3. Best Funeral Ever!
More recently, about a year back, I picked up a quick turnover booking where the DJ had bailed due to his father dying. Or so he said. There was less than 2 weeks to the event when I got the call. During the event the bride came up to me and showed me a picture of that DJ working another wedding. Apparently he had forgotten that he friended her on FaceBook.
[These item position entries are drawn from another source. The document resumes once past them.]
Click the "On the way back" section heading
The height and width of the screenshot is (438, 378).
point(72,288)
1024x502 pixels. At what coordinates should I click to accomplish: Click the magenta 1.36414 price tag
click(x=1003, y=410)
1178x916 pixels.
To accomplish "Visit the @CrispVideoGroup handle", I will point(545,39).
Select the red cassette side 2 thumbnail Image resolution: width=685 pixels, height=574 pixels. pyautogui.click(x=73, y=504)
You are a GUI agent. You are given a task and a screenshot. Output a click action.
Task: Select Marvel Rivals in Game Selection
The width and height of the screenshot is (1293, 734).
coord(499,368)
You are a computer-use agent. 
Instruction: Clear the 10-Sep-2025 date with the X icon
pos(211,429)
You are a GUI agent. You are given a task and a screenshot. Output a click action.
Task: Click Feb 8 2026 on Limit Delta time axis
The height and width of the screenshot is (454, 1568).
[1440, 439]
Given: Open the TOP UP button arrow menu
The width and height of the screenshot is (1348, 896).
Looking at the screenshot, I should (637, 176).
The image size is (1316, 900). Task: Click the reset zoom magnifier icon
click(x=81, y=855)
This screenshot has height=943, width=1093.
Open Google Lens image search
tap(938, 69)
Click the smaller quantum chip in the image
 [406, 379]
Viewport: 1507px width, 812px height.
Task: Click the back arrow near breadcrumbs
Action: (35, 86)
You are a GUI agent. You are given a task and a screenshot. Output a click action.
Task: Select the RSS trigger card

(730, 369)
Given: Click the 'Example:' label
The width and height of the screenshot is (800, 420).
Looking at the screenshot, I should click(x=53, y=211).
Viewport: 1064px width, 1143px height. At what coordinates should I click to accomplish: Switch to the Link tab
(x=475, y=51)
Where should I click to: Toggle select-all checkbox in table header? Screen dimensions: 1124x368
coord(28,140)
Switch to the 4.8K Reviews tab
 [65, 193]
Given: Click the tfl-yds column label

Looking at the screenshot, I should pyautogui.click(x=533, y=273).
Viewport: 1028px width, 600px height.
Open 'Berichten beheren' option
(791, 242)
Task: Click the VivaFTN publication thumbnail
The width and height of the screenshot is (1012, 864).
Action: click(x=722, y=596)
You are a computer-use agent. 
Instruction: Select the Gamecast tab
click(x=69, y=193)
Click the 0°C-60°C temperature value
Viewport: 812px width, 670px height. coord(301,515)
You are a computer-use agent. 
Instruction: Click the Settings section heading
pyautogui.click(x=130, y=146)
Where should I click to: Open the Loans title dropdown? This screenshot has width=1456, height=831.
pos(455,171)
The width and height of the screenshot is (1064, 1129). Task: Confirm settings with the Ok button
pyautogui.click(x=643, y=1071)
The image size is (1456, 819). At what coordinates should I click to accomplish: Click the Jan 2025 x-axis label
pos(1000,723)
This one is a no brainer. He undersold his services, got an offer that was willing to pay more, made an excuse, refunded the deposit, and left his original client with less than 2 weeks to find a replacement. Not to mention a ton of stress, and a larger expense than she had accounted for, all right before her wedding. This seems to mostly happen with 'hobby' DJs. Hobby DJs typically have a weekday job and DJ on the side for a bit of extra money. They are attractive to clients because of the low price as they have little to no business expenses like taxes and insurance. I never asked how much he charged them, but I do know that my price was only "a bit" higher. This leads me to believe that this particular individual may have been a single operator DJ rather than a hobbyist who simply made the mistake of charging less than what he was worth. Perhaps he needed a quick booking or felt the need to drop his price to make the sale. Whatever the reason, this choice came down to his ethics and principles. Next time he should just charge what he is comfortable making in the first place so he can avoid placing stress on those weak foundations. Sad part is... there will be a next time for him.
The moral of this particular series of blogs is to remind everyone that these things are happening every weekend, and have been happening for as long as I can remember. Do your homework and due diligence in selecting your services, or your story may one day end up as a Tale from the DJ Crypt!